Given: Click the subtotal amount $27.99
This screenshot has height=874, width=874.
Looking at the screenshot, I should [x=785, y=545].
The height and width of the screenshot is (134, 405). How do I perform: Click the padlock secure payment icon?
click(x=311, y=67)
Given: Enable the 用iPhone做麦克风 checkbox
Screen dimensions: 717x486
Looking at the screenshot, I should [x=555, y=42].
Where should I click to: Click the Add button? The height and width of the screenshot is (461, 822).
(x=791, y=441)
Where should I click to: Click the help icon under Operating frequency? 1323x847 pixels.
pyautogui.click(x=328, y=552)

---

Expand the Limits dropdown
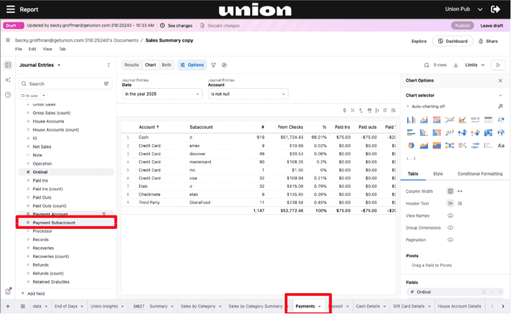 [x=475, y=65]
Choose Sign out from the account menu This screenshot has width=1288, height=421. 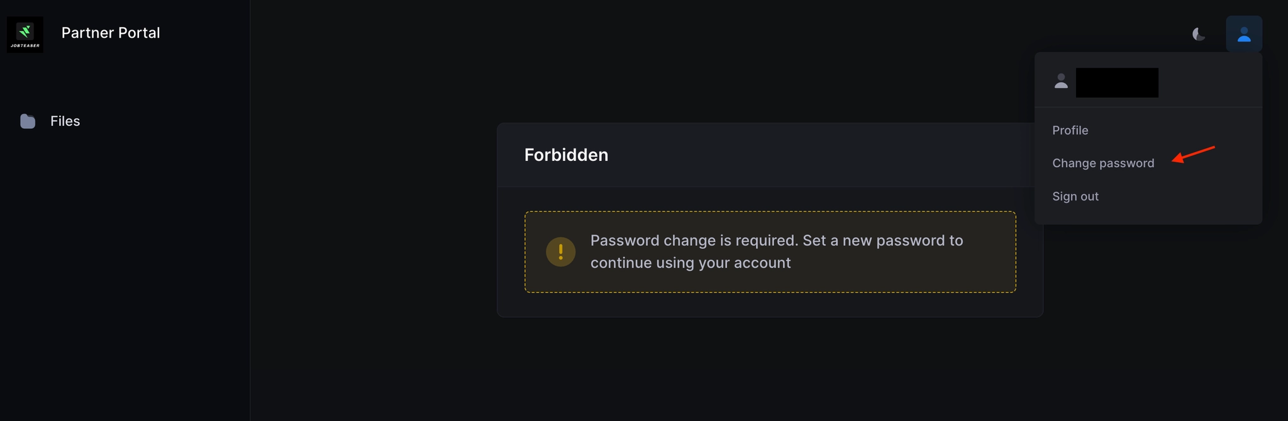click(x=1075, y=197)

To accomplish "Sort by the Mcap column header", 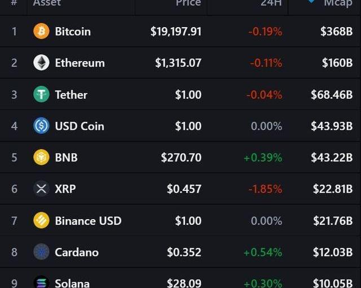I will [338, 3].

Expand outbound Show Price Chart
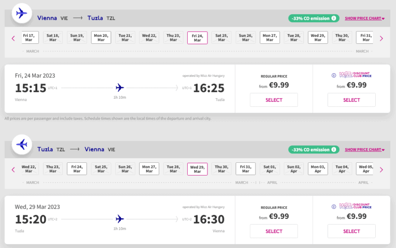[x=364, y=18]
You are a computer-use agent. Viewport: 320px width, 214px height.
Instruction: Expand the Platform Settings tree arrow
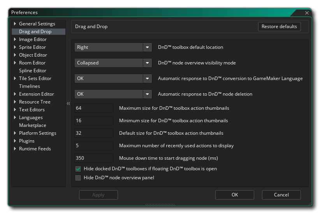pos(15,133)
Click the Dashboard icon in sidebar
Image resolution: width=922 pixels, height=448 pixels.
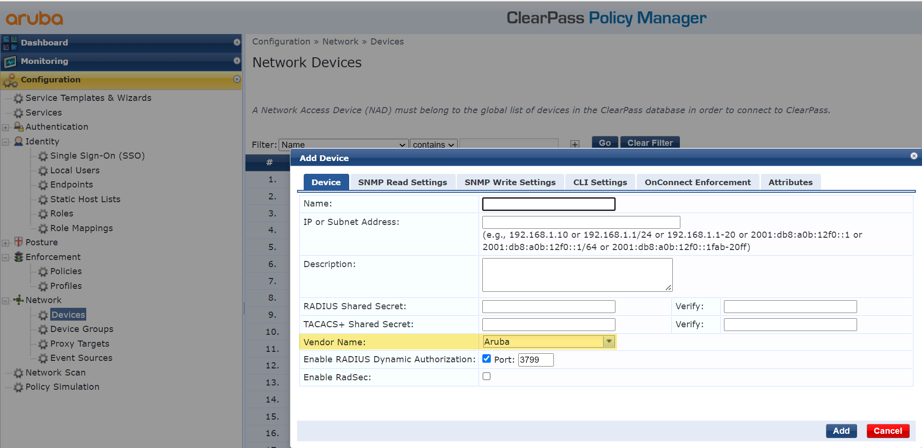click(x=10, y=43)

**ASSIGNMENT**
Every line containing the word "Given" should be copied from the material.

**RESULT OF THE EXERCISE**
Given: Click the subtotal amount $27.99
Given: Enable the 用iPhone做麦克风 checkbox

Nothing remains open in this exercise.